Kubernetes API Requests failing with error "There was an error when trying to connect to the server.\nPlease check the server URL and try again"
search cancel

Kubernetes API Requests failing with error "There was an error when trying to connect to the server.\nPlease check the server URL and try again"

book

Article ID: 400038

calendar_today

Updated On:

Products

VMware vSphere Kubernetes Service

Issue/Introduction

  • Kubernetes API Requests through kubectl vsphere plugin fail sporadically with the following error:

# kubectl-vsphere login --server <Supervisor_Control_Plane_Node_IP_Address> --vsphere-username <username> --insecure-skip-tls-verify -v 10

DEBU[YYYY-MM-DD HH:MM:SS] User passed verbosity level: 10              
DEBU[YYYY-MM-DD HH:MM:SS] Setting verbosity level: 10                  
DEBU[YYYY-MM-DD HH:MM:SS] Setting request timeout:                     
DEBU[YYYY-MM-DD HH:MM:SS] login called as: kubectl-vsphere login --server <Supervisor_Control_Plane_Node_IP_Address> --vsphere-username <username> --insecure-skip-tls-verify -v 10 
DEBU[YYYY-MM-DD HH:MM:SS] Creating wcp.Client for <Supervisor_Control_Plane_Node_IP_Address>.         
INFO[YYYY-MM-DD HH:MM:SS] Got unexpected HTTP error: Head "https://<Supervisor_Control_Plane_Node_IP_Address>/sdk/vimServiceVersions.xml": EOF 
ERRO[YYYY-MM-DD HH:MM:SS] Error occurred during HTTP request: Get "https://<Supervisor_Control_Plane_Node_IP_Address>/wcp/loginbanner": EOF 
There was an error when trying to connect to the server.\nPlease check the server URL and try again.FATA[YYYY-MM-DD HH:MM:SS] Error while connecting to host <Supervisor_Control_Plane_Node_IP_Address>: Get "https://<Supervisor_Control_Plane_Node_IP_Address>/wcp/loginbanner": EOF. 

  • External services and automation tools (such as argocd, crossplane, etc) are also experiencing issues and are causing additional load on the Kubernetes kube-apiserver (by using frequent API requests, especially long-running 'watch' HTTP requests).

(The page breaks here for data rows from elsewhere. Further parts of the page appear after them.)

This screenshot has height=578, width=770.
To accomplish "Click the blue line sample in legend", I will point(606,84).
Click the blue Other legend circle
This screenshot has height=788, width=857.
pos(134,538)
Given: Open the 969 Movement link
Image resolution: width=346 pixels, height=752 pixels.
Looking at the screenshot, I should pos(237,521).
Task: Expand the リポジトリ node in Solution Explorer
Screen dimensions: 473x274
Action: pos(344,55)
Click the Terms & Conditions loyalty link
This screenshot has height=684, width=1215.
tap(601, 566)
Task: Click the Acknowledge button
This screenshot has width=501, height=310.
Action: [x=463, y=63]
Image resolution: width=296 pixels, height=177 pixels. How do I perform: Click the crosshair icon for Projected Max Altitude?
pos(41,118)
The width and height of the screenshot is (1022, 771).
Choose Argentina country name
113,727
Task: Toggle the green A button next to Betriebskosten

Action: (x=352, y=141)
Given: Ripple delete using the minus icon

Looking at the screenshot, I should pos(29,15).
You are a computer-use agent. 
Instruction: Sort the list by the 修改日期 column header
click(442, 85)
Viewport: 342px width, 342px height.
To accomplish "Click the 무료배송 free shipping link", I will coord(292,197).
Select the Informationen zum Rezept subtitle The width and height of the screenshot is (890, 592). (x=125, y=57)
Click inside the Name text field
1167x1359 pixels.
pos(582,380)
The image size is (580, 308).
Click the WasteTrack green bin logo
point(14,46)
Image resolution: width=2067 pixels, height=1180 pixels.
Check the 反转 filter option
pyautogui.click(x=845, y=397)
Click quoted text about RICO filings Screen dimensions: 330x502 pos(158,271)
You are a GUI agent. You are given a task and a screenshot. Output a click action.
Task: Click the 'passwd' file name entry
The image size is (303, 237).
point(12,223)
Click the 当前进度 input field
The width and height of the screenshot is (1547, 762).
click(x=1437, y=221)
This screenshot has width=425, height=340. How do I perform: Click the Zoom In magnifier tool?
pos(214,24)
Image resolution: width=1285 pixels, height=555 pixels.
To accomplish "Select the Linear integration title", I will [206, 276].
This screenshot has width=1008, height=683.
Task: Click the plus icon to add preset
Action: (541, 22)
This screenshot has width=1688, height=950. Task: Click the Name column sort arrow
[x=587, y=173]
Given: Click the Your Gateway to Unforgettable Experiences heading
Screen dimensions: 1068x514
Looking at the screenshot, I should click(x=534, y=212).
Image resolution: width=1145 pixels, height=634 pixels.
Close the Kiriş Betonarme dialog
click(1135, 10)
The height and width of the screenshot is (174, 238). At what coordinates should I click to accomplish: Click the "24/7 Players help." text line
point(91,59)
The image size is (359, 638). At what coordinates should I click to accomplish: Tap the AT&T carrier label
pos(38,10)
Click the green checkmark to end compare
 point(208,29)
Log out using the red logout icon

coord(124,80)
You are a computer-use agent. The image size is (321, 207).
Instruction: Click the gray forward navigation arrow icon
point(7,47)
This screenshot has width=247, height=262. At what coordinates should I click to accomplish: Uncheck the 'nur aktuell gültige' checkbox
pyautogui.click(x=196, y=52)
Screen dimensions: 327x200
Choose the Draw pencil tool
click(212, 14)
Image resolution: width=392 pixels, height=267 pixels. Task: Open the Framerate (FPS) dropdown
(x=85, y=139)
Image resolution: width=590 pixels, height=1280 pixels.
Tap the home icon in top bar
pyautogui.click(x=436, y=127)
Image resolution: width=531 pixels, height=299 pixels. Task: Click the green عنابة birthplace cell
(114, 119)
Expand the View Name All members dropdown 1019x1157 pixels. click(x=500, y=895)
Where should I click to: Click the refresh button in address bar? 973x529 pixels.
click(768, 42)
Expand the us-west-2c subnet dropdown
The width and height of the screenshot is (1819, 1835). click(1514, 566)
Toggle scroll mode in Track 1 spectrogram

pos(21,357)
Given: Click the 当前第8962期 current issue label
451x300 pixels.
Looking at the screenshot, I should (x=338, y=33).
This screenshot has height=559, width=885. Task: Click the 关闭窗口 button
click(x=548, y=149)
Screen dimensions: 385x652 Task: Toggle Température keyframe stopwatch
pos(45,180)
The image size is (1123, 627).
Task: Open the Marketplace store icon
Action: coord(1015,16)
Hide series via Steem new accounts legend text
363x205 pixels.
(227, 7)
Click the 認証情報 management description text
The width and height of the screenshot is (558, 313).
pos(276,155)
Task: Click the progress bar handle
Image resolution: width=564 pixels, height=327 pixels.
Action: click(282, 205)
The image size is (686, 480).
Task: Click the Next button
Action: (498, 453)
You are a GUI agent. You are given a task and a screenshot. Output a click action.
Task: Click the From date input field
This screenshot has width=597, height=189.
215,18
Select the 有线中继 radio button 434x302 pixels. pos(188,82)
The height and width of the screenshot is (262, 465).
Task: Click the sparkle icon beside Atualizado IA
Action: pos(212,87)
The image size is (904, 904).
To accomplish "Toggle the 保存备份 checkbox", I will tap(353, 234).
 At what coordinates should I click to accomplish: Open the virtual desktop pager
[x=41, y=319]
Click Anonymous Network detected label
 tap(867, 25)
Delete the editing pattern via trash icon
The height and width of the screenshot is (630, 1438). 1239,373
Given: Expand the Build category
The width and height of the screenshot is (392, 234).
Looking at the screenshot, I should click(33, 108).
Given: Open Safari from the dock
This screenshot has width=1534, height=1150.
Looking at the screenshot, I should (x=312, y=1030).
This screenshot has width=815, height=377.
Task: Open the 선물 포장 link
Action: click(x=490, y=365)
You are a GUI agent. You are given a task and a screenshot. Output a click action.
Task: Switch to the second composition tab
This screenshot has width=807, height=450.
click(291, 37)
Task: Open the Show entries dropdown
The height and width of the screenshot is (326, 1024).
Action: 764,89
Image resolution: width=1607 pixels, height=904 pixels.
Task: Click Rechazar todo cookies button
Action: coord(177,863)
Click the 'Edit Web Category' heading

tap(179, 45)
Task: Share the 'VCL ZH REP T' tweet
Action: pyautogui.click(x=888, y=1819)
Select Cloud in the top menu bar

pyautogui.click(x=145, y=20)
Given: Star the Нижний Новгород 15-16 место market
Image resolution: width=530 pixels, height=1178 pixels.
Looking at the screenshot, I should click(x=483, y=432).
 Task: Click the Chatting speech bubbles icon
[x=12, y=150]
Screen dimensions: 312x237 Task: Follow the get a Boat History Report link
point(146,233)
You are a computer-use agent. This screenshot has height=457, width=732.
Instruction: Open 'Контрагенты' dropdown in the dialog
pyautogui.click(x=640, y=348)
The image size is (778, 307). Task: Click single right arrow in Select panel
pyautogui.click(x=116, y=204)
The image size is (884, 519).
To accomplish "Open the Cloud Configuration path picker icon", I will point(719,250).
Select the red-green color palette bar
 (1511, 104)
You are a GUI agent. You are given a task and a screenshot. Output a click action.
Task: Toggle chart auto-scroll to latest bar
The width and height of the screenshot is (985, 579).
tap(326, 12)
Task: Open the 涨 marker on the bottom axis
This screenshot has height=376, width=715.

  • When checking logs of kubectl-plugin-vsphere-* pods, the error "512 worker_connections are not enough while connecting to upstream" is observed:

    Retrieve all pods:
    root@SVCP [ ~ ]# k get pods -A | grep plugin-vsphere
    kube-system                kubectl-plugin-vsphere-[SVCP-VM2]           1/1     Running               0      7d
    kube-system               kubectl-plugin-vsphere-[SVCP-VM1]           1/1     Running               0      7d
    kube-system           kubectl-plugin-vsphere-[SVCP-VM3]           1/1     Running               0      7d

    Check logs of said pods:
    root@SVCP [ ~ ]# k logs -n kube-system kubectl-plugin-vsphere-[SVCP-VM2] | grep "worker_connections are not" | tail -n10
    [...]
    YYYY-MM-DD HH:MM:SS [alert] 6#0: *973680 512 worker_connections are not enough while connecting to upstream, client: x.x.x.x, server: default, request: "GET /apis/vmoperator.vmware.com/v1alpha2/namespaces/<vsphere-namespace>/virtualmachines?allowWatchBookmarks=true&resourceVersion=100400720&watch=true HTTP/2.0", upstream: "https://127.0.0.1:6443/apis/vmoperator.vmware.com/v1alpha2/namespaces/<vsphere-namespace>/virtualmachines?allowWatchBookmarks=true&resourceVersion=100400720&watch=true", host: "x.x.x.x"

Environment

  • VMware vSphere Kubernetes Service

Cause

  • The reverse proxy in the kubectl-plugin-vsphere-pods has a default limit of 512 concurrent active HTTP connections. Exceeding this limit results in new connections being blocked and failing.

Resolution

  • The issue is resolved in Supervisor Kubernetes version 1.30 (released with vCenter Server 8.0 Update 3g), which increased the concurrent active HTTP connections from 512 to 1024.

Workaround

The workaround is essentially modifying the config file /etc/vmware/wcp/nginx/nginx.conf on each Supervisor Node in each cluster.
Important: The changes are reverted when this specific node gets re-deployed, like during a rolling Supervisor update! It needs to be reapplied!

    1. Perform backup:
      cp /etc/vmware/wcp/nginx/nginx.conf /etc/vmware/wcp/nginx/nginx.conf.bak2
    2. Modify config /etc/vmware/wcp/nginx/nginx.conf on the Supervisor Node and change this on the top:
      events {
      worker_connections 1024;
      }

      This will increase the limit of 512 concurrent, active connections to 1024.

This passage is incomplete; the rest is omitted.